### Exercise goal
Each entry below is to be reproduced exactly, though any pictures it holds must be omitted.
"""
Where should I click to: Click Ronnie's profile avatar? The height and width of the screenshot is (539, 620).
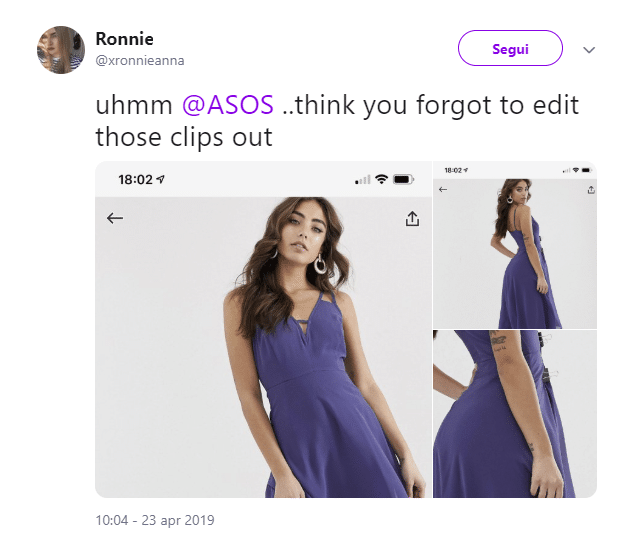coord(61,50)
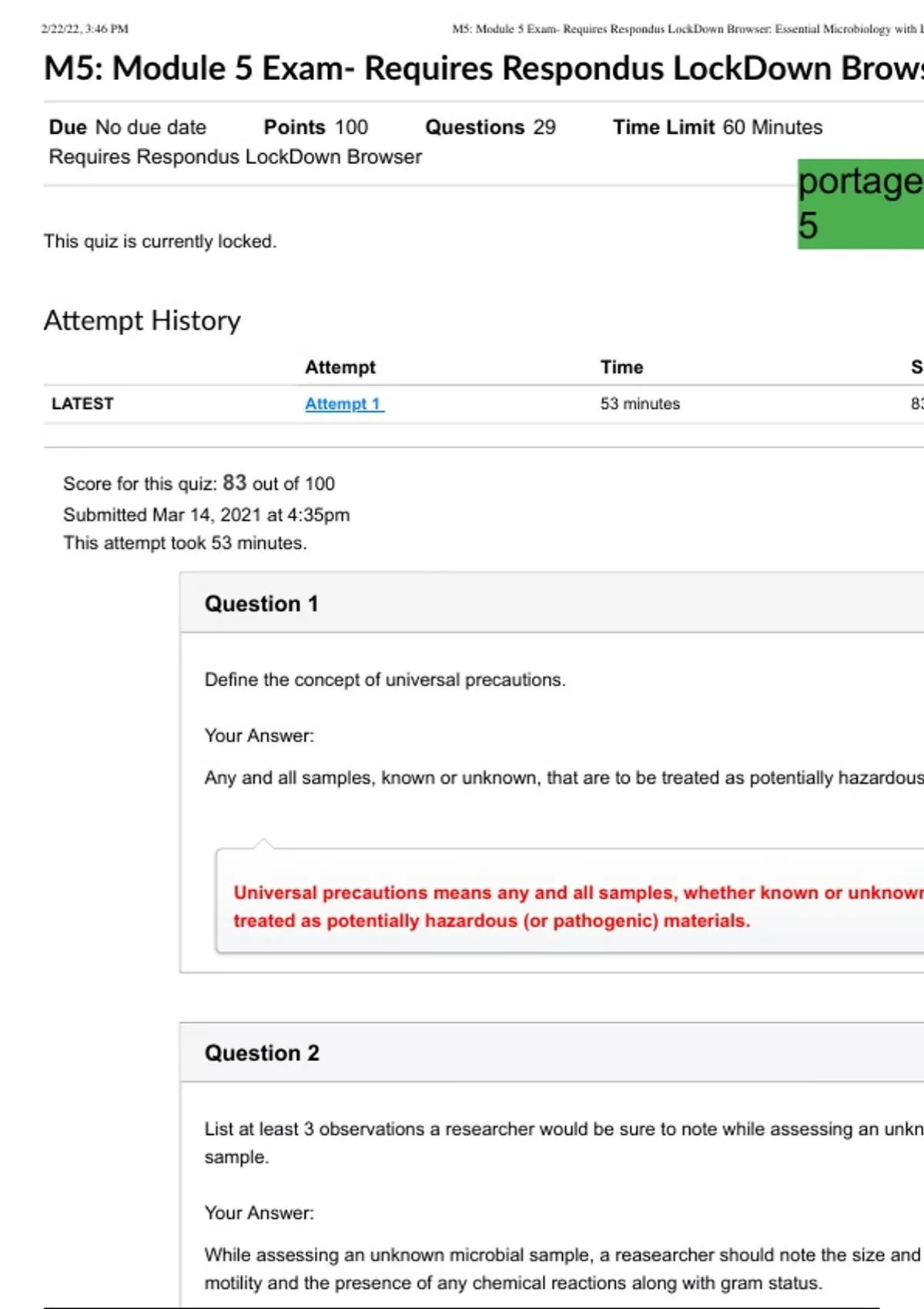The image size is (924, 1309).
Task: Click the 'Score for this quiz' line
Action: (x=199, y=484)
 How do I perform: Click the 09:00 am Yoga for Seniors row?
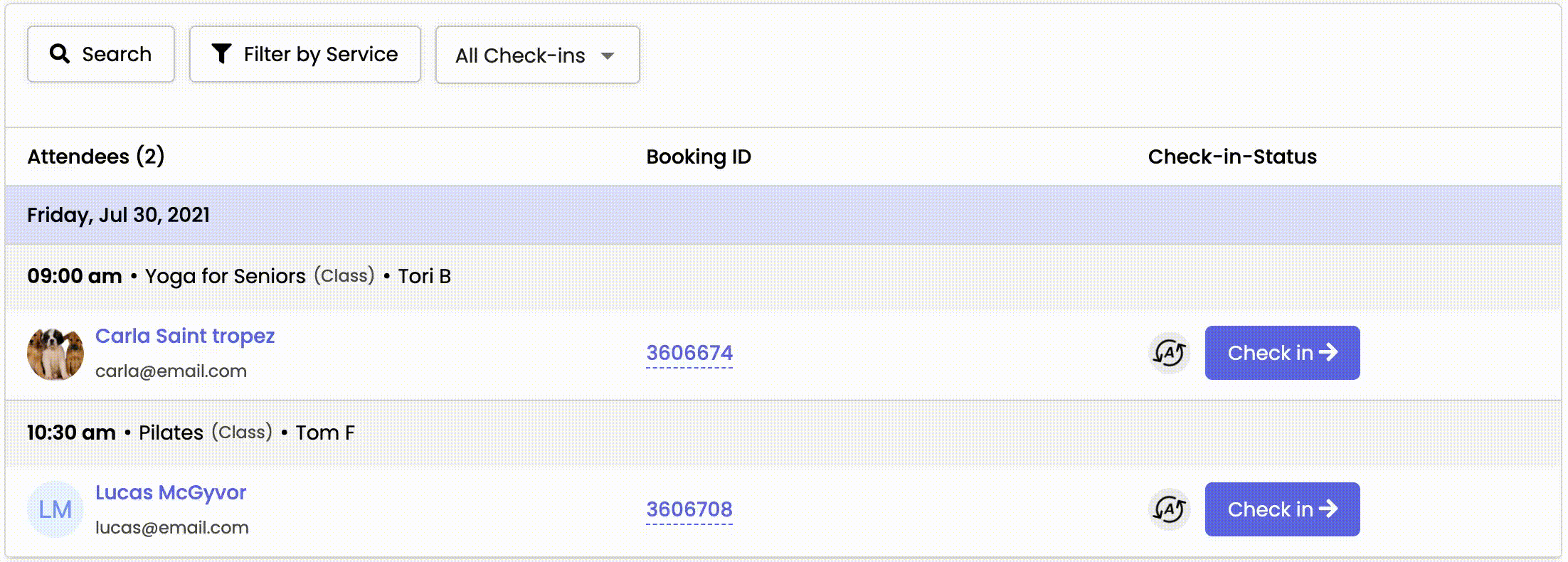click(239, 276)
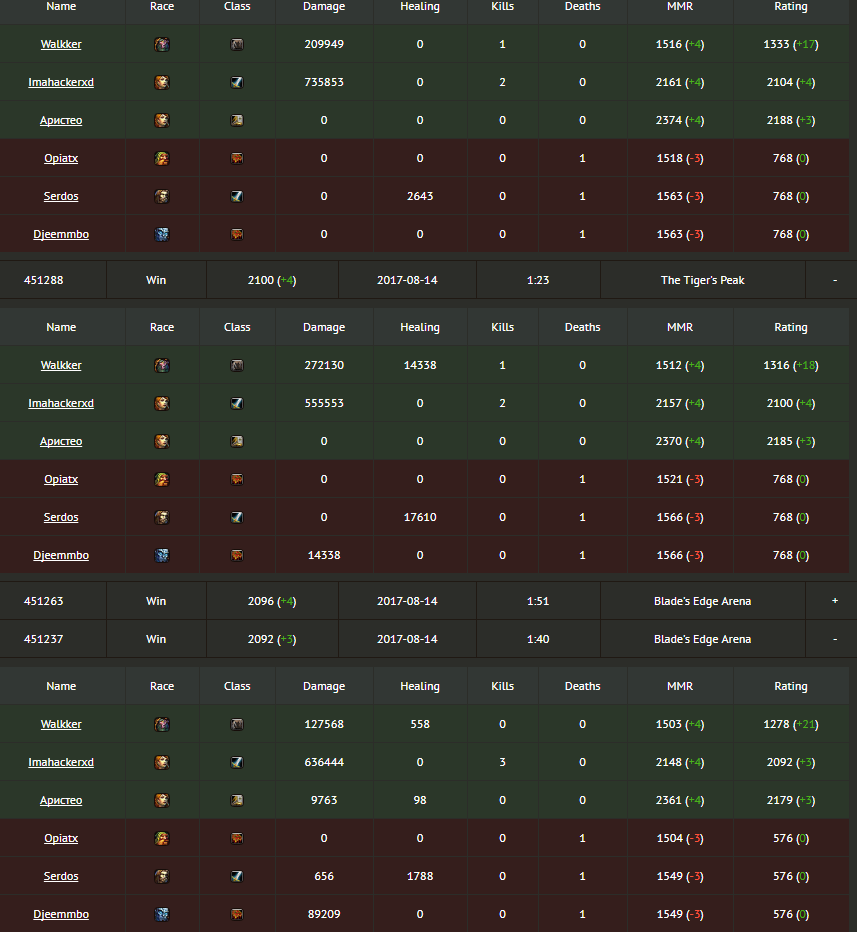
Task: Click class icon in Walkker's 272130 damage row
Action: pyautogui.click(x=237, y=366)
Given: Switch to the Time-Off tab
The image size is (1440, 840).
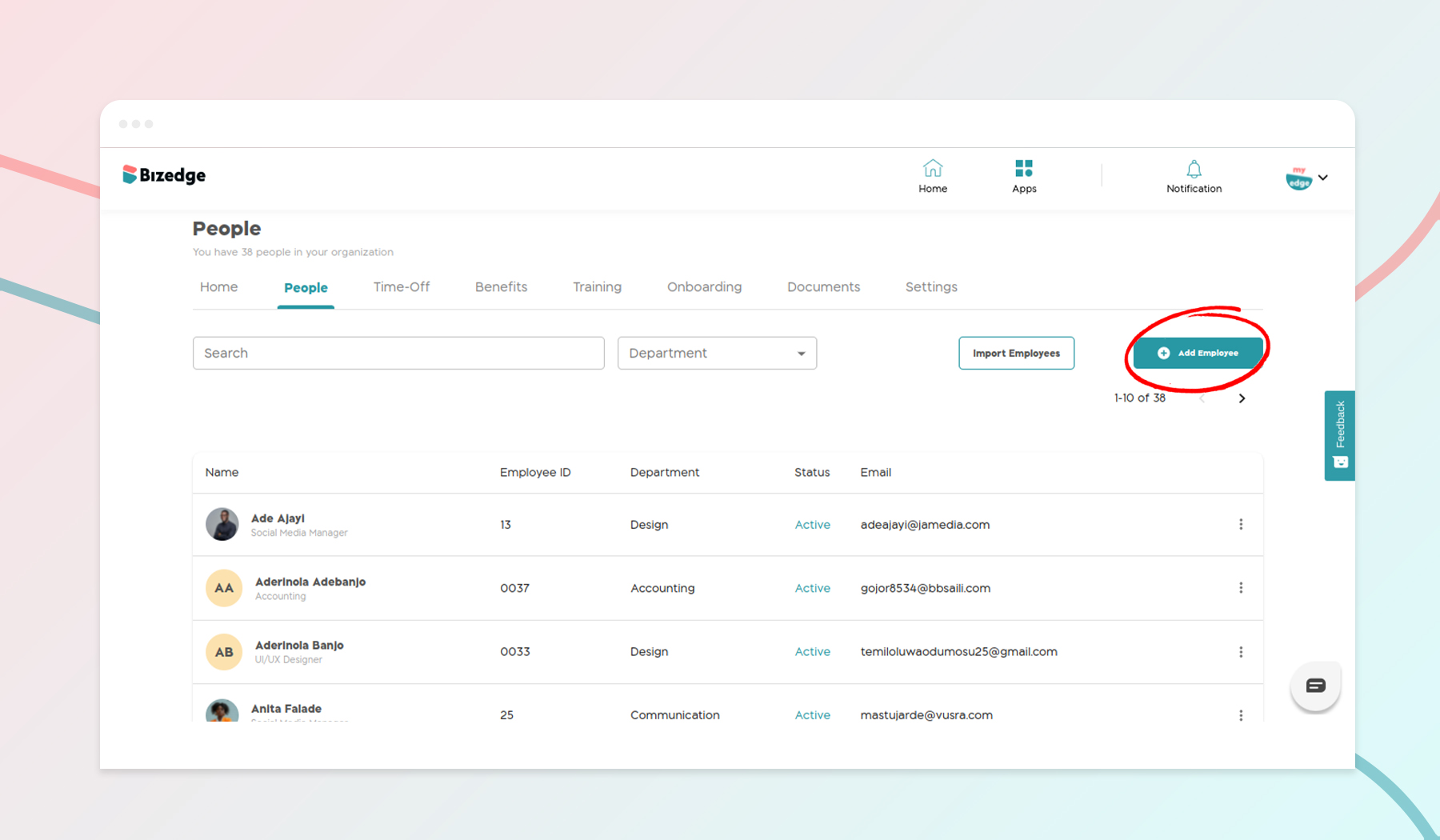Looking at the screenshot, I should click(401, 287).
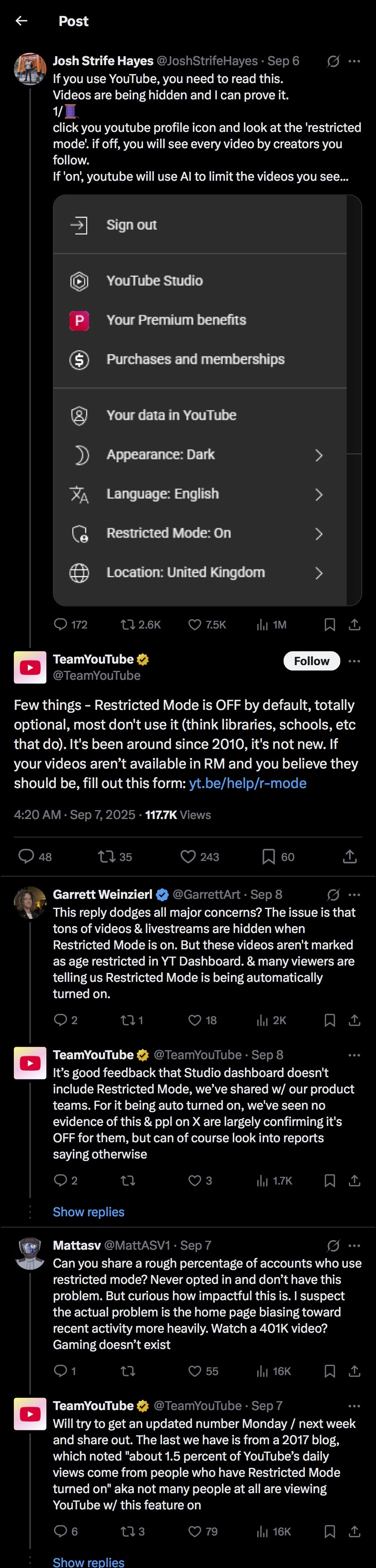Like Garrett Weinzierl's reply
376x1568 pixels.
[195, 1020]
"""
### Completed task
Where should I click to: Click Ronnie's profile avatar? The height and width of the screenshot is (539, 620).
coord(61,50)
The image size is (924, 1309).
Task: Click the 'Score for this quiz' line
Action: (x=199, y=484)
 How do I perform: Click the 09:00 am Yoga for Seniors row?
click(239, 276)
Task: Click class icon in Walkker's 272130 damage row
Action: pyautogui.click(x=237, y=366)
Given: Switch to the Time-Off tab
The image size is (1440, 840).
Looking at the screenshot, I should click(401, 287).
Like Garrett Weinzierl's reply
376x1568 pixels.
[195, 1020]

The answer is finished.